A moment of grace

The text of a speech given at the July 2019 General Synod in the debate on “Mission and Ministry in Covenant”.

Synod amended the motion and so chose to move more slowly than I advocated and hoped – but we are moving, and the journey continues.

I speak as Anglican co-chair of the Joint Advocacy and Monitoring Group for the Methodist-Anglican Covenant, and I welcome and honour the presence of my Methodist co-chair, David Walton, who is present today.

As far as I know ours is the only group that’s been set up by this Synod in order specifically to advocate for something within the Church, namely for the development of the solemn relationship between our two churches expressed in the Covenant of 2003. The Synod wanted this road to be travelled.

It’s a long road but it has clear milestones. Today’s debate is one.

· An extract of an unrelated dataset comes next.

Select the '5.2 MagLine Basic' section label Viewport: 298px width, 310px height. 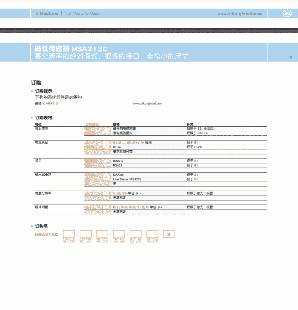pos(82,14)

I strongly advise that the Synod approves this [unamended] motion today and takes a further careful step on the road, a step to interchangeable mission and ministry and theological and ecclesial convergence. A step indeed that asks our theologians for further thought but that constitutes a step forward.

I believe this moment, including its request that legislation be prepared, is a moment of grace.

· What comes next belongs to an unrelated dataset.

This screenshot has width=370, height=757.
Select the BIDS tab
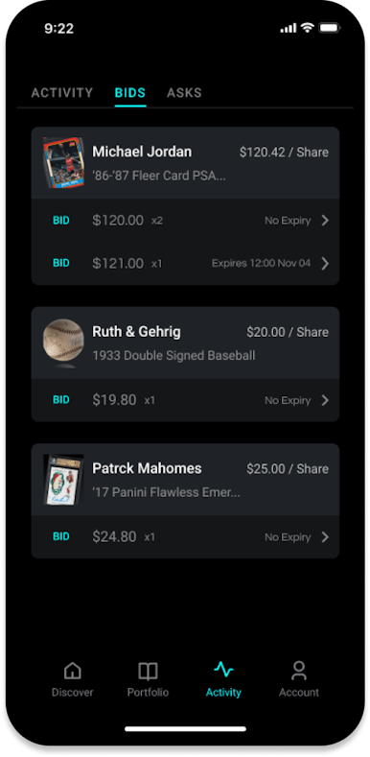click(x=130, y=93)
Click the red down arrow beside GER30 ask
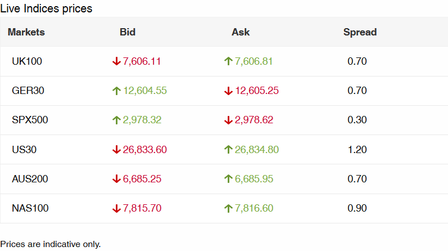 point(228,91)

Here’s a church, the Methodist Church, which has agreed to consider taking episcopal order into its system. It would do so in a way that’s appropriate to its own life, but in a way that would change its own life. The Lambeth Conference of 1888 held up four things essential to our life as a people, one of which is “The Historic Episcopate, locally adapted in the methods of its administration to the varying needs of the nations and peoples called of God into the Unity of His Church”. If the Methodist people choose to accept these proposals that would be a moment of grace, not only for them but for us.

We on our part are also being asked to embrace a moment of grace, and to open ourselves to the cost of a grace which is not cheap. What we’re actually talking about here, and what the Further Reflection group has put into liturgical and demonstrable form, is a moment of grace – a moment when as a church we can put into practice all the fine things we say in pulpits and in hymns about laying down our life for our friends, about emptying ourselves of all but love, about preferring others before ourselves, about sacrifice, about vulnerability. All these things are summed up in what the JIC final report described as the opportunity for “bold initiatives which will break the logjam which is preventing the flourishing of our covenant relationship.” Will we take another step – not a final step but a step in trust – and do something that will indeed cost us a measure of our ecclesial certainty, so that we can share gifts of love with others?

I hope so. I hope that today we will not embrace our own security so tightly that we smother the moment of grace by smothering the moment of drafting legislation. I hope that we will take just one step, lightly and joyfully but decisively, into a process of discernment which is not completed today, and which does not solely depend on us in any case, but which holds out the possibility of a convergence of the churches which will bless our God and will make such a difference on the ground, and which will speak of what the self-emptying love of Christ can mean for a Christian community. I strongly urge the Synod to support this motion.